GIVEN RECORDS START
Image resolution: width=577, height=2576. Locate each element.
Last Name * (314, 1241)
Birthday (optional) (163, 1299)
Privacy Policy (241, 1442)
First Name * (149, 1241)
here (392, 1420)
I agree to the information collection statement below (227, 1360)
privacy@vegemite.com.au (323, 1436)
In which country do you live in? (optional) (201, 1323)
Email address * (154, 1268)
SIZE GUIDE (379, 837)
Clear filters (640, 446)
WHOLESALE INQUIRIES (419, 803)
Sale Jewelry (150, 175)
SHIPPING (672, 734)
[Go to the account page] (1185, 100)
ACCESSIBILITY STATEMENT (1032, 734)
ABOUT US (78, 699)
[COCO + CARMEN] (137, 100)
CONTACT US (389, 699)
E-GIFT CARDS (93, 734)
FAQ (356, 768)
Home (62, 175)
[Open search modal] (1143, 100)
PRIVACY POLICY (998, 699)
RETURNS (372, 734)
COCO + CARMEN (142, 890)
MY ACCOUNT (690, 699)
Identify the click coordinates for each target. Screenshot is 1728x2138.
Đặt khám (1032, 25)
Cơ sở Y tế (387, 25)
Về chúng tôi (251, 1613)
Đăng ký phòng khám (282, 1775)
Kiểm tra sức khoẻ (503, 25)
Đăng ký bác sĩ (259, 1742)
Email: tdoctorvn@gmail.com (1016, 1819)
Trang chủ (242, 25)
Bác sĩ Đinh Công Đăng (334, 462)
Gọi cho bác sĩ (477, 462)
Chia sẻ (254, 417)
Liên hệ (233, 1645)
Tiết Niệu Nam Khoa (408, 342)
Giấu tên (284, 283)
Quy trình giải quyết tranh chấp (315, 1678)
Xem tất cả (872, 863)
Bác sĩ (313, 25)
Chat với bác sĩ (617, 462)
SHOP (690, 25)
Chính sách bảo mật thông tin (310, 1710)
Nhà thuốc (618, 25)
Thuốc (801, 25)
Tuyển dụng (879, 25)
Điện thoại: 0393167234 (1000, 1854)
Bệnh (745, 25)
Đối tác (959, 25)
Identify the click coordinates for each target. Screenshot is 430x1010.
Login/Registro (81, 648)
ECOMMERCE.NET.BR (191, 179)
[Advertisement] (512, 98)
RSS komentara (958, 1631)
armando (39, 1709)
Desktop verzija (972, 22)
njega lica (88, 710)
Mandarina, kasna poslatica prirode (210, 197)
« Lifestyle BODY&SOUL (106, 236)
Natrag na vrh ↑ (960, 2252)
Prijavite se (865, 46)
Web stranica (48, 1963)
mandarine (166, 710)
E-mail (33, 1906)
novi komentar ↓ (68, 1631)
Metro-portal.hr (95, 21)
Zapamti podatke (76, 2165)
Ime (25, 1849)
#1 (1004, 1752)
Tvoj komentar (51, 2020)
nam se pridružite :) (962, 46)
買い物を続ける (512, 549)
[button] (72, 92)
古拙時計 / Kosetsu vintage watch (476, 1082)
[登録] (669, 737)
GIVEN RECORDS END
● **TRY IT**: Using the records above, gather all lines where the string "Email" is present.

● **TASK OUTPUT**:
Email address * (154, 1268)
Email: tdoctorvn@gmail.com (1016, 1819)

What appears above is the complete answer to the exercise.